What Happens if the Economy Enters a Recession?
Recession scenarios paint a troubling picture. Economic downturns reduce both pension fund returns and government tax revenue simultaneously—a double hit. If a significant recession occurs, state and local pension debt could rise to as much as $2.74 trillion by 2026, according to Governing’s analysis. That’s not theoretical. It happened in 2008-2009 and again during the pandemic.
Each time, taxpayers had to fund emergency contributions while facing service cuts and potential tax increases. To stabilize pension systems even without a recession, state and local governments would need to contribute an additional $96 billion annually above current levels. That money has to come from somewhere: higher taxes, fewer services, reduced infrastructure investment, or all three. Families should understand this: the pension crisis is not a future problem. It’s an ongoing drain on government resources that will accelerate if economic conditions deteriorate.
The Future of Pensions and What’s Coming Next
Cities and states are beginning to confront the reality that they cannot fund promises made in the 1980s and 1990s with revenues they earn in the 2020s.
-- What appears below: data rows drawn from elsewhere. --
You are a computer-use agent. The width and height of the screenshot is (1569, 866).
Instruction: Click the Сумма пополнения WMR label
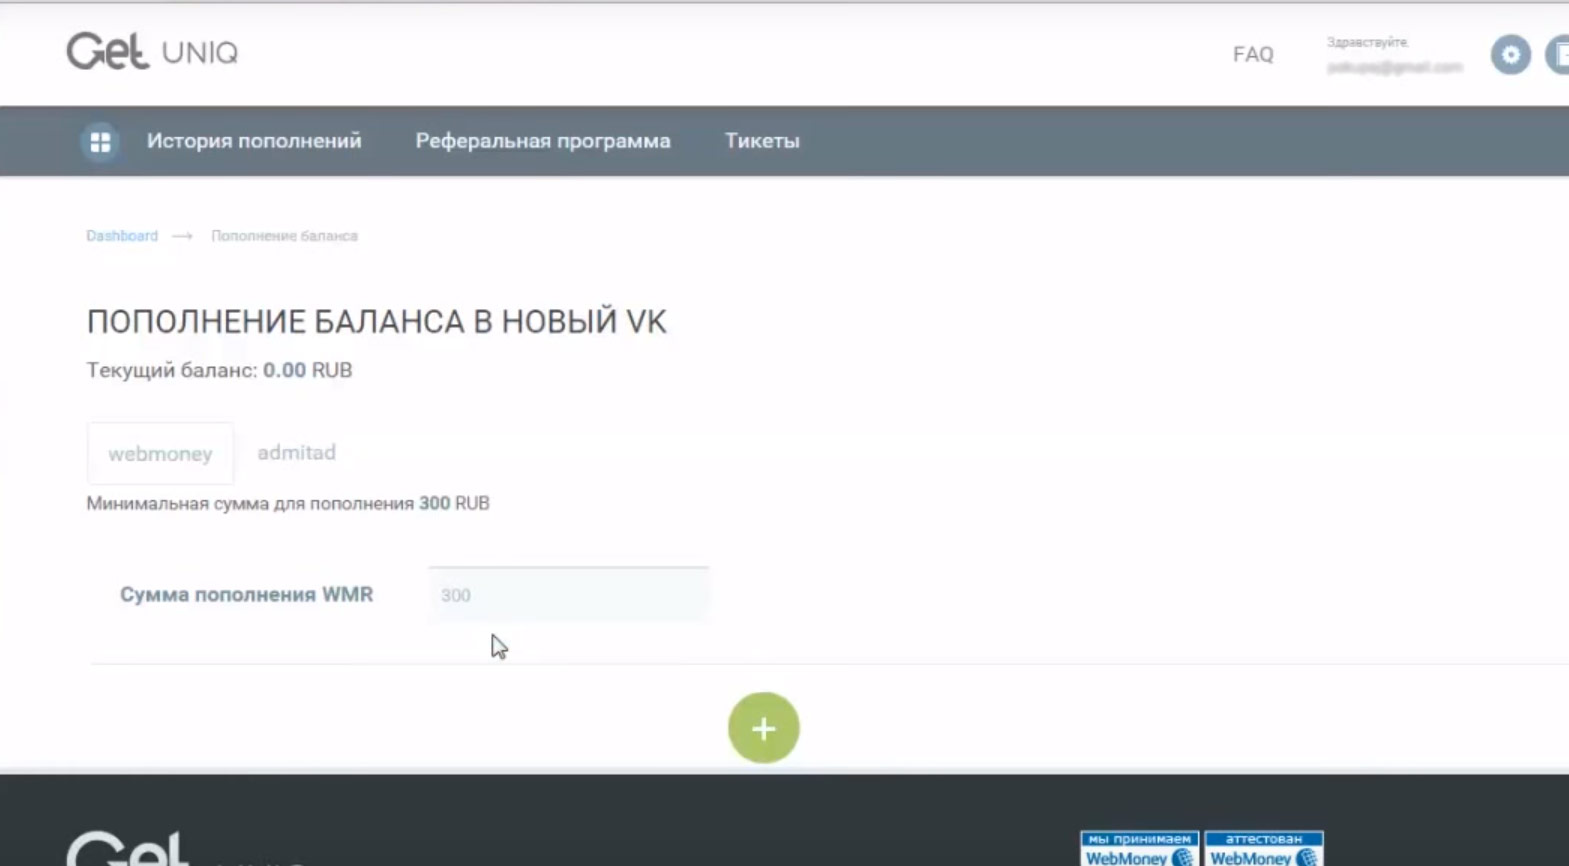(246, 595)
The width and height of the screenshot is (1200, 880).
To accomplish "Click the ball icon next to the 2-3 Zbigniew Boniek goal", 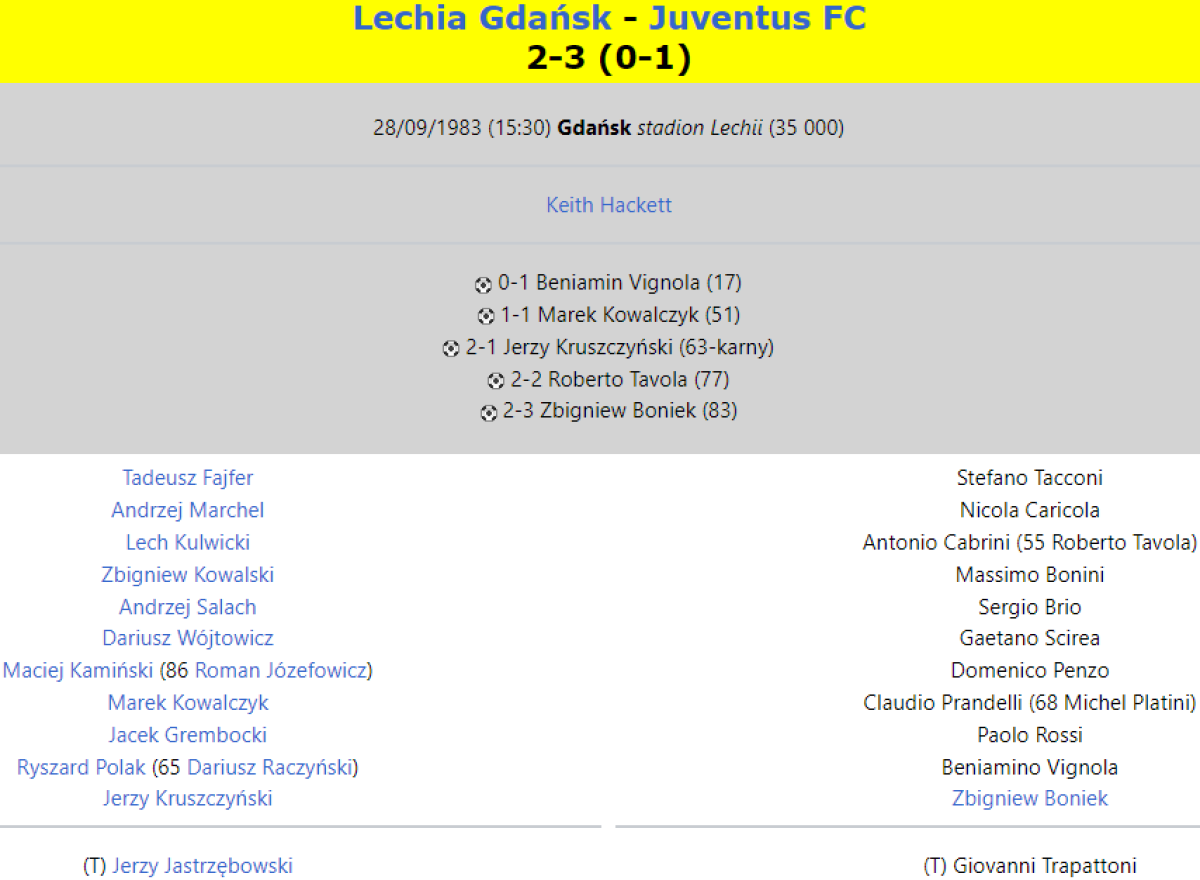I will pos(488,413).
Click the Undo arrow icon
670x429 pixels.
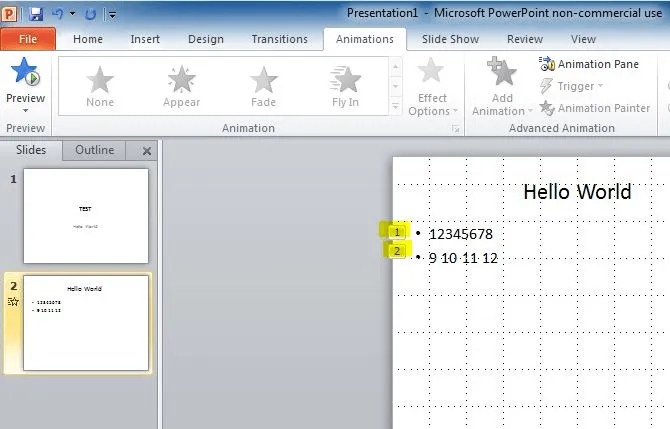(x=57, y=14)
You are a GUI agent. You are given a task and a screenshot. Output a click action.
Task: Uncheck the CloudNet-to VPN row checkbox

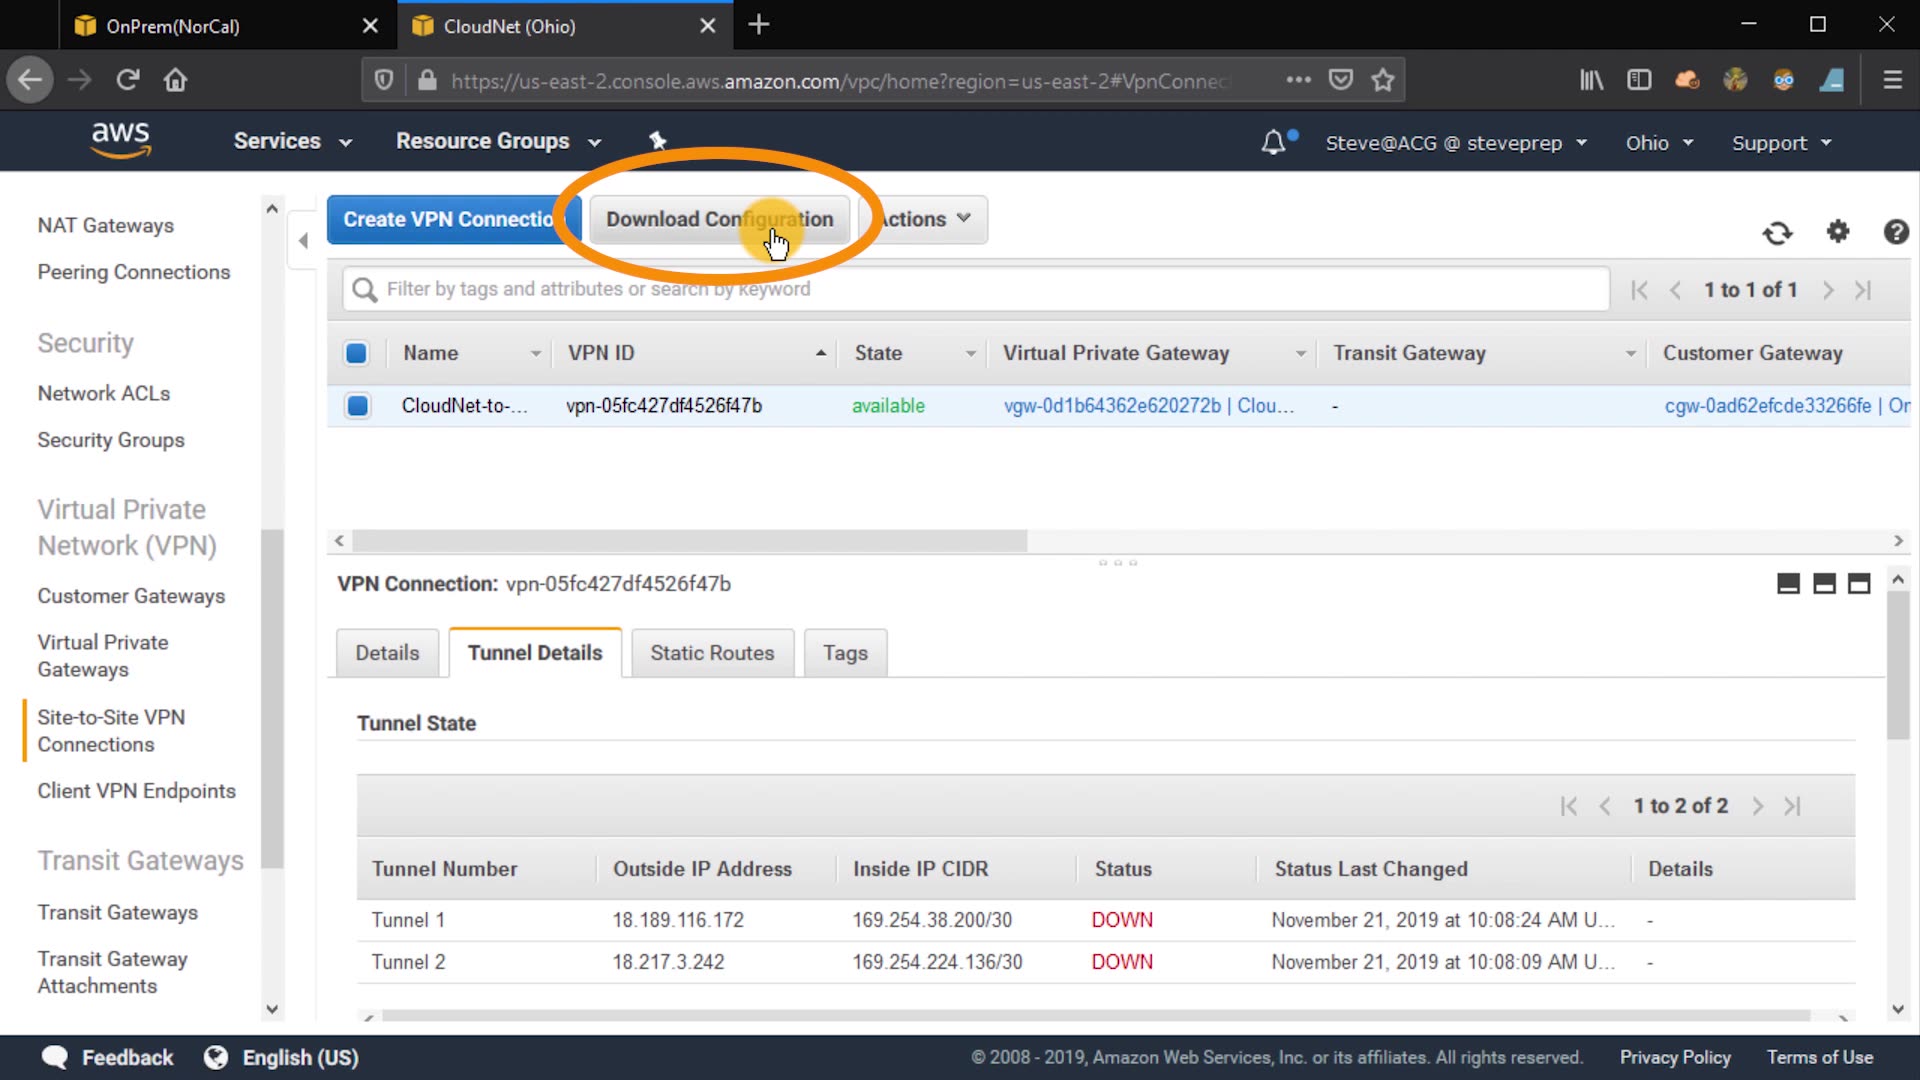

Some jurisdictions are shifting new employees to 401(k)-style defined contribution plans, where workers and employers share investment risk rather than placing all obligation on governments. Others are considering benefit reductions for current retirees—a politically nuclear option that could trigger lawsuits and labor unrest.
Still others are simply hoping investment returns will improve and the problem will solve itself. The most likely outcome is incremental crisis: periodic funding emergencies that force tax increases or service cuts, without any comprehensive solution. States without adequate pension reform will face increasing fiscal pressure, reduced bond ratings, higher borrowing costs, and declining quality of life. This matters to families planning retirement because it affects housing costs, property tax burdens, and the economic health of the regions they live in.
Conclusion
The public pension crisis is not a distant fiscal problem. It’s a real cost affecting millions of American families through higher property taxes, reduced public services, and economic stagnation in high-debt regions. With $1.48 trillion in state and local pension debt, funding gaps reaching $5.1 trillion when properly measured, and insolvency timelines approaching in multiple large states, the crisis is accelerating. Families in underfunded states like Illinois, New Jersey, and California are already paying the price through elevated tax burdens that fund promises made decades ago.
Understanding your region’s pension funding status should be part of any retirement planning decision. If you’re considering where to retire or raise a family, research your state and local pension funding levels. States with better-funded pensions typically have lower future tax pressure and more stable public services. For those already in underfunded regions, prepare for the likelihood of continued tax increases and potential service reductions. The pension crisis won’t resolve itself, and the longer it persists, the larger the burden falls on current and future taxpayers.